Nearly 600 workers at the Remington Arms gun factory in Ilion, NY have been furloughed, according to reports. The furloughs were announced last Thursday, a day before news arrived that Remington would be broken apart and sold to seven different companies as part of bankruptcy proceedings.

The furloughs were noted by a spokesman for the United Mine Workers of America to the Rome Sentinel as well as an internal e-mail received by

Remington Outdoor Company CEO, Ken D’Arcy, reportedly sent out an e-mail to factory workers on Thursday morning detailing the layoffs of the majority of workers at the plant with the workers leaving at 12:30.

The e-mail said the operations had to be reduced due to liquidity issues resulting in material shortages. Workers will be paid September 29, so technically, the furlough makes them eligible for unemployment, starting September 30.

The CEO told workers he planned to update them on what’s next by October 12 but also said dates could be affected by bankruptcy proceedings.

As reported, Sturm Ruger & Co. was the top bidder for Remington’s Marlin firearms business in a bankruptcy auction while Roundhill Group LLC was the top bidder for Remington’s non-Marlin firearms operations. Vista Outdoor will purchase Remington’s Lonoke ammunitions and Sierra Bullets will acquire Barnes Bullets. JJE Capital Holdings, Sportsman’s Warehouse and Franklin Armory also acquired smaller parts of Remington’s operations.

A hearing is set in Alabama’s bankruptcy court on Tuesday for court approval of the auction results.

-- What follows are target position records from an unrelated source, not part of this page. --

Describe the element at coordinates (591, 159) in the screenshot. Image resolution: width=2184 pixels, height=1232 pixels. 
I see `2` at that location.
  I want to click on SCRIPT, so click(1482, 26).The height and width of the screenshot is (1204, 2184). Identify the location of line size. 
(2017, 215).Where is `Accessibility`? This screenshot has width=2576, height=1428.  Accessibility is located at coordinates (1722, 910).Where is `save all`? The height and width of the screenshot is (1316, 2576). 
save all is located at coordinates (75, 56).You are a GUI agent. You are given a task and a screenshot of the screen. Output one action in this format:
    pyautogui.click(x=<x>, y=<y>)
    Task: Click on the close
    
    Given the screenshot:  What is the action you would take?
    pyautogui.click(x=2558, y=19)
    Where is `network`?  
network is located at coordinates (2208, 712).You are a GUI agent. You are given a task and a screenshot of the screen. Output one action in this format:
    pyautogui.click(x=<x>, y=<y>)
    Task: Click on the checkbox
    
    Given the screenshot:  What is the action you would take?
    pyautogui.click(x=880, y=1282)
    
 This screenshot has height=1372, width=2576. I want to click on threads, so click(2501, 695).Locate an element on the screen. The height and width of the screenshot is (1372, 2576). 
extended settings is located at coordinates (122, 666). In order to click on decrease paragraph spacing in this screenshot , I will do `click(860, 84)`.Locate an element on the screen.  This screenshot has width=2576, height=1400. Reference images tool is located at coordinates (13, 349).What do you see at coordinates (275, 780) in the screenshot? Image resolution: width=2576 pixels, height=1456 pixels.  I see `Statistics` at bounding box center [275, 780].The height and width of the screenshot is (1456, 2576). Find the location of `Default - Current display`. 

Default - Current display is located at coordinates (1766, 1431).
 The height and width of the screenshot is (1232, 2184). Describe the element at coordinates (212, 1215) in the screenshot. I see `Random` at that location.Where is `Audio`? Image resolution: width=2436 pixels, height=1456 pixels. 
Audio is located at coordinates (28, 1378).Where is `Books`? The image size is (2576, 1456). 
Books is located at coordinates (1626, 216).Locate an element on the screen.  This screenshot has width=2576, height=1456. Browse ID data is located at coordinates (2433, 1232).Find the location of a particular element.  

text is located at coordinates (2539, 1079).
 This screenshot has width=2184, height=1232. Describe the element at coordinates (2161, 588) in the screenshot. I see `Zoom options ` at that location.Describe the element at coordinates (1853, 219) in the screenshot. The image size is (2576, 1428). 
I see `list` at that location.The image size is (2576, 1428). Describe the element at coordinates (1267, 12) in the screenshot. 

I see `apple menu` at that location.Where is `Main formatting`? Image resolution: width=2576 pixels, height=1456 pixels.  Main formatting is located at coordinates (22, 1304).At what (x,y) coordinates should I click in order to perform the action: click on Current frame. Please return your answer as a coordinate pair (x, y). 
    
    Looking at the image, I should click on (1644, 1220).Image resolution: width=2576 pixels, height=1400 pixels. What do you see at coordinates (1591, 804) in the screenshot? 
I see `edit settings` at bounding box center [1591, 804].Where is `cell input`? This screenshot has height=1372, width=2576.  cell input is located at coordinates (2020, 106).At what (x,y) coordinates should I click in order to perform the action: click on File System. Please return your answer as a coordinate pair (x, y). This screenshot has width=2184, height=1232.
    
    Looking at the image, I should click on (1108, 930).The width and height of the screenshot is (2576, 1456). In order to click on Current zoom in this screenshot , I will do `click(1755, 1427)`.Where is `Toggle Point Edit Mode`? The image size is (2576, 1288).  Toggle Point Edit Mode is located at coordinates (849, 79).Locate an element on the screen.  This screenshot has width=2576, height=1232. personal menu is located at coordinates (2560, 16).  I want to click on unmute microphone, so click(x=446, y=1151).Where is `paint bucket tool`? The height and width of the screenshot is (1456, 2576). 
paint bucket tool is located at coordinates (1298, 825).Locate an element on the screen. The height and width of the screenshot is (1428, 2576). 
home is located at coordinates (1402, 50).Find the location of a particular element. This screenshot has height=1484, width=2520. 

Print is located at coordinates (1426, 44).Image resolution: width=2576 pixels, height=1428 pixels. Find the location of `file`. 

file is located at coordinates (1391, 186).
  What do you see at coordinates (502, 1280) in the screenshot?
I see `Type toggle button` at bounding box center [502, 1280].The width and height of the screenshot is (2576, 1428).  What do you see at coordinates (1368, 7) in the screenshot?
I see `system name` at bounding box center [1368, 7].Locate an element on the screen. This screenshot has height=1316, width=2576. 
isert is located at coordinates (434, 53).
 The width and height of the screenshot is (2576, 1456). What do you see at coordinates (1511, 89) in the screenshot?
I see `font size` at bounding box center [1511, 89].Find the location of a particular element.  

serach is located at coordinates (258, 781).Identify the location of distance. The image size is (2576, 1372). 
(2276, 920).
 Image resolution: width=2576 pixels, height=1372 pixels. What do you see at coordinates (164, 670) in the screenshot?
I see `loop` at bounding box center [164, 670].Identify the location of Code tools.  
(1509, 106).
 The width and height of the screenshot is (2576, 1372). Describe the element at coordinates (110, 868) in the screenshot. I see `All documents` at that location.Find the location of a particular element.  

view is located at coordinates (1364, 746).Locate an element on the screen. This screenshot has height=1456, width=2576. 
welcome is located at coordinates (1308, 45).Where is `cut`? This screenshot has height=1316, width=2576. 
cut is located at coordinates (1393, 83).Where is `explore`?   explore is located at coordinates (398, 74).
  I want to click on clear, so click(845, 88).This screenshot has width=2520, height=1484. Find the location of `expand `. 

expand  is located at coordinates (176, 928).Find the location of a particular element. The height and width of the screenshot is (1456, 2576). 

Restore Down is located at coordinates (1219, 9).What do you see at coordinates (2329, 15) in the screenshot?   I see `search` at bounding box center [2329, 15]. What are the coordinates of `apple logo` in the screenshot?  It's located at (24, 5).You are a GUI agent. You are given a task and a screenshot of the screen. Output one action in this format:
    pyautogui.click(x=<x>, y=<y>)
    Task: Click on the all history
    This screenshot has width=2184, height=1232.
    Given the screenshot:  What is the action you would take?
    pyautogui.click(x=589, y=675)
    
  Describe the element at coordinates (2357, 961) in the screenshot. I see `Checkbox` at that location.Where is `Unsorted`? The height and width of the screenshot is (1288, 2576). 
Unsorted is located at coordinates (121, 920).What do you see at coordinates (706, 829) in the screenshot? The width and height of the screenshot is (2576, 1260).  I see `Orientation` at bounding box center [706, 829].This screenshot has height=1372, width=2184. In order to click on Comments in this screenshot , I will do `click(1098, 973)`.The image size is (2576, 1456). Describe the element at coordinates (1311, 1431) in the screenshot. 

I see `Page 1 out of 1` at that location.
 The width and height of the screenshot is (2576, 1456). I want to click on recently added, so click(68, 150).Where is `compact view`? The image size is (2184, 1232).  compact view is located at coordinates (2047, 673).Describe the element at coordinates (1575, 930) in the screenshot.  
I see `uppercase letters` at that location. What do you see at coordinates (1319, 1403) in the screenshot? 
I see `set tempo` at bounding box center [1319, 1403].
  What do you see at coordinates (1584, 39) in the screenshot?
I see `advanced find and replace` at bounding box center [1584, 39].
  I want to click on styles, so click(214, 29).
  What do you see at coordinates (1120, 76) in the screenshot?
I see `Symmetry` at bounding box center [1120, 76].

In a statement following news of the sale on September 28, the United Mine Workers of America (UMWA) International President Cecil E. Roberts said:

“Publicly available documents filed over the weekend with the Bankruptcy Court indicate that there could be a successful bidder for certain assets of Remington that would include the Ilion, N.Y., plant, and that bidder would agree to keep the plant open. This is, of course, subject to a final decision by the Court. Our goal throughout this process has always been to keep that plant open and our members working. That appears to be on track, at least to this point. The UMWA has been in talks with that bidder about our collective bargaining agreement at the Ilion plant and we will be talking with them further in the coming days should their bid be accepted by the Court tomorrow. We do not yet know what the final outcome of the Court proceedings will be, nor do we know what the final outcome of our talks with a successful bidder will be. But this is another step in the process, and I believe it to be a positive one for our members.”